A suicide bomber in a car has killed seven people near the home of Ali Mohamed Gedi, the Somali prime minister, in the capital Mogadishu, but he has escaped unhurt.
Security sources said the blast injured an unknown number of people.
"Prime Minister Gedi was unhurt. The vehicle exploded outside the gate of his house," a police officer at the scene said.
Paddy Ankunda, a spokesman of the African Union peacekeeping force in Mogadishu, said Gedi had been taken to a safe location.
He said: "We don't how the suicide bomber managed to pass through undetected ... The wounded cannot be counted," the officer told Reuters.
Buildings flattened
A security source close to the prime minister said seven people were killed, including five soldiers guarding the residence.
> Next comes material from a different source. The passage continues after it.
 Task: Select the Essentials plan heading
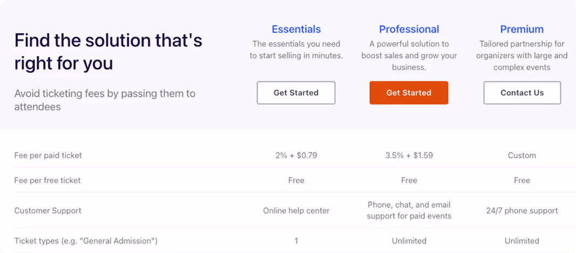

The blast flattened other buildings in the area.
Gedi's interim administration is struggling to impose its authority on the anarchic Horn of Africa nation.
A witness at the scene said an Islamic school was among the buildings damaged in the explosion. "No one knows what happened to the children inside," he said.
Ankunda said that a number of people were killed and others wounded.
He said African Union troops are busy evacuating the wounded.
Ankunda said that within minutes of the explosion, peacekeepers sealed off the area around Gedi's house and took charge of security.
Qasaye Mohamed Ali, who lives in the neighbourhood, said he was standing near the prime minister's house when he saw the car force its way through a roadblock.
Guards outside opened fire and then the car rammed into a wall and exploded, he said.